Nov 18, 2024 09:45 IST First published on: Nov 18, 2024 at 11:45 IST

My go-to book for raising my son has been Steve Biddulph’s Raising Boys: Why Boys Are Different — And How to Help Them Become Happy and Well-Balanced Men. When I first read it, one of the things that stood out for me was the statement, “Wherever you see a gang of boys looking unruly, you know the adult leadership is failing”. Biddulph writes that boys need to know who the boss is. The book was written in 1997, so I take the liberty to update the ideas in today’s context. And today this means learning to respect boundaries. Personal boundaries that others set – “Do not touch my pencil box” and boundaries that he should make for himself – “I will spend only an hour playing Roblox”.

I must admit, I am flexible about institutional boundaries – bunk school once in a while, go closer to the stage than your seat allows, launch a protest if you think schools should not be shut due to pollution. Take those risks, question why rules exist, question if they are fair. But when it comes to personal boundaries, your own or others’, stop right there.

It isn’t easy. My son, at the wonderfully young age of two, decided he wanted to sit in the dustbin at the airport, roll on the floor from the gate to the check-in counter and sleep with a gas lighter under his pillow. Utter cluelessness about raising children on my part (I do have a daughter who is older by three years. Still, this is my first boy) and an adorable albeit bratty wilfulness on his part meant that I used to get exhausted and give in for almost everything. An hour more of TV? Take it. Another Nerf gun? Here it is. Want me to snuggle with you every night at the age of seven? Aww, I can let go of my down time. Want your sister to share her iPad? DD, hand it to him to make him stop crying. These things are too small, I thought. He is too young. Boundaries are big and for “biggers”.

But are they?

I met an acquaintance a few years ago, a young mother with a boy of two. She proudly told me she was going to raise her son so that the woman he lived with in the future would be happy. She then proceeded to leave the gathering because her son called her as he couldn’t find his toy. I wondered “what about the woman this child is currently living with?”. Perhaps, the first lesson on boundaries starts with the mum and it’s best drawn as early as possible.

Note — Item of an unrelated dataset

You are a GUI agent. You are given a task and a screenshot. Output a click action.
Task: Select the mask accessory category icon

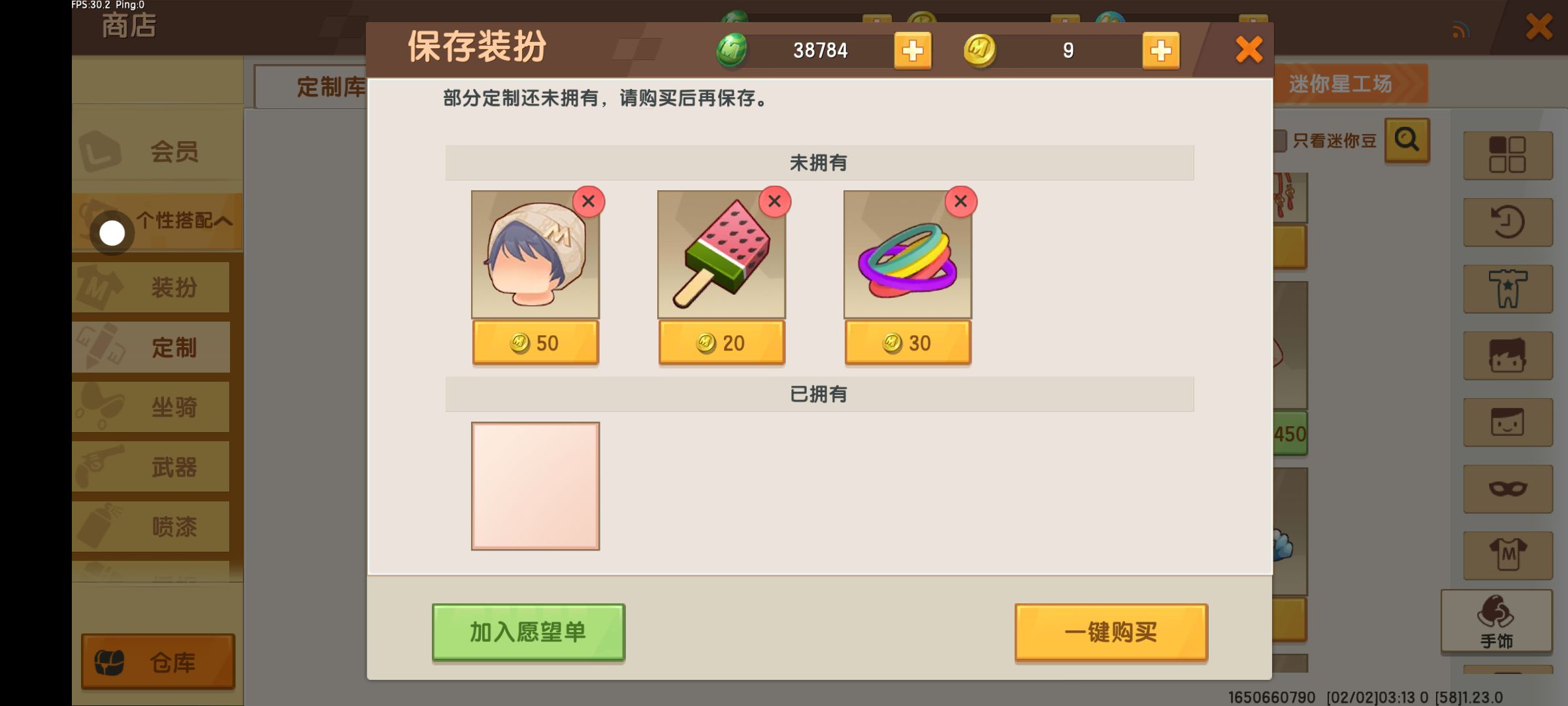coord(1508,489)
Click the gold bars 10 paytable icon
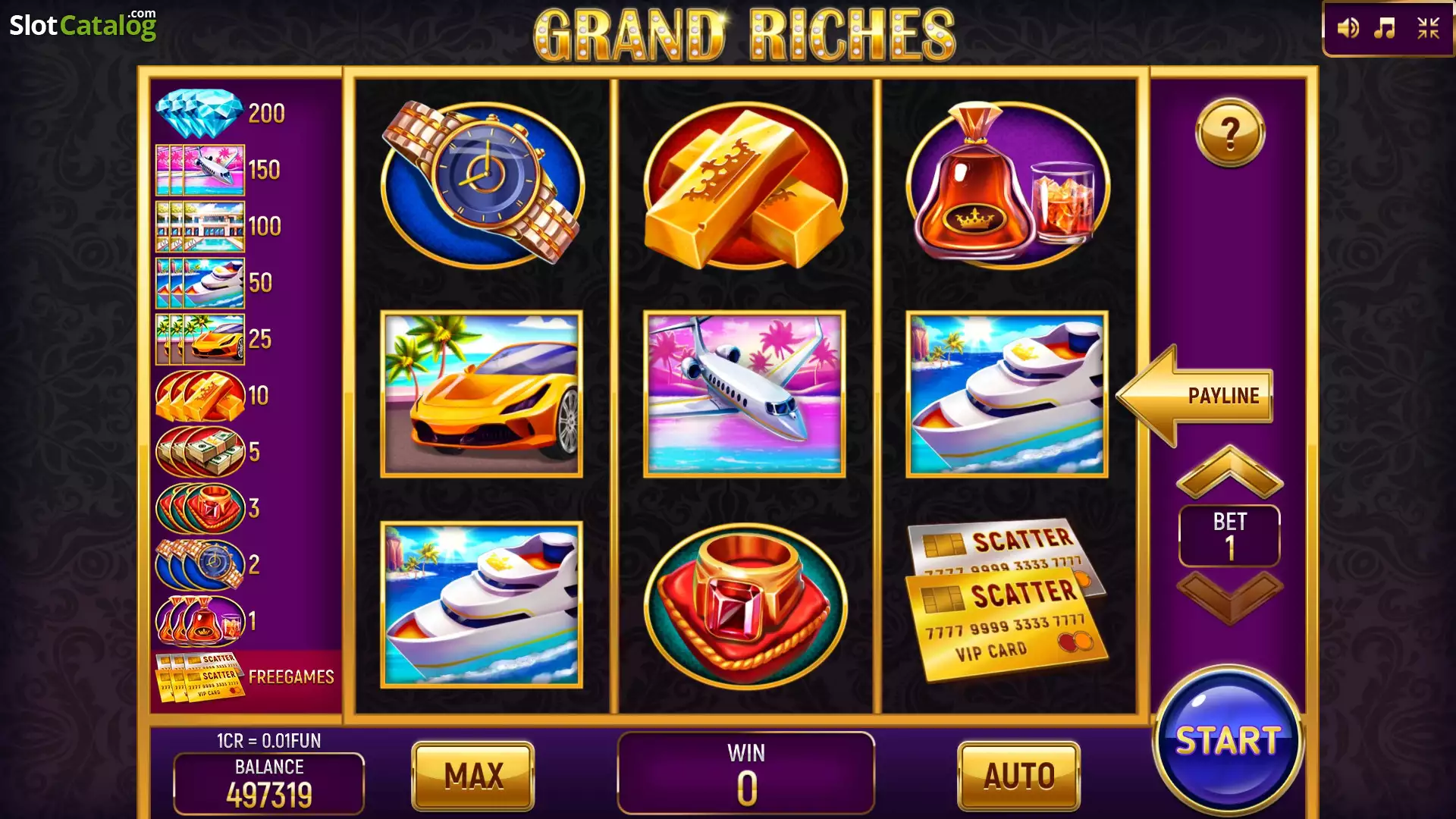The image size is (1456, 819). pos(201,395)
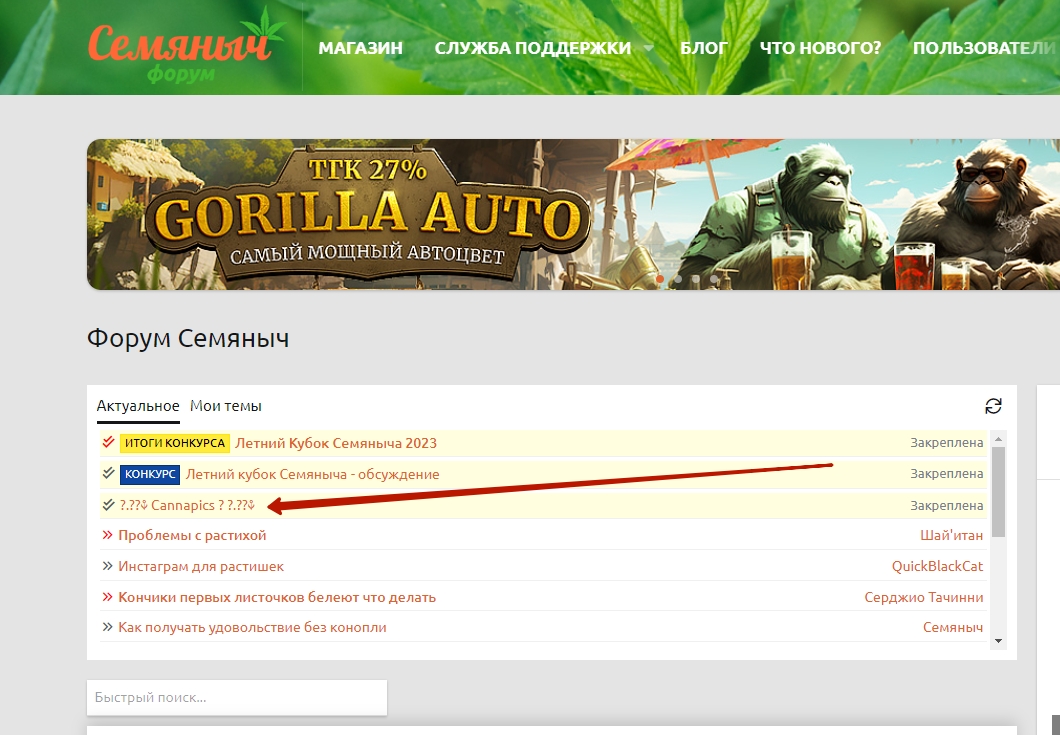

I soon put an end to my son’s adorable wilfulness. It gave way to him manipulating me. He tried tantrums first that I was prepared for and managed to hold my own for a while. Next came the cuteness overload. He’d snuggle up to me and give lots of hugs and kisses (at a stage that my daughter was beginning to close the door to her room on us), I fell for it and he got away with most of what he wanted. More recently, his tactics evolved to intellectual arguments. This one I fell hard for. How could I not satisfy the curiosity of a growing child? How could I summarily say, “because I say so”? I didn’t want him to grow up not questioning authority, having no spine! So I argued. Each decision would take hours and he would wear me out, till I simply gave in a little. Then I learnt better. It’s been good for my personal growth.

I can’t help but think that at some level, managing boundaries is about power too in a relationship. Or maybe, it is about self-soothing. Maybe there are multiple layers and systems at work and, as a parent, I have to work on handling self-worth, self-soothing and comforting and managing relationships, along with and as a part of, setting boundaries. For now, I am still focusing on basic boundaries.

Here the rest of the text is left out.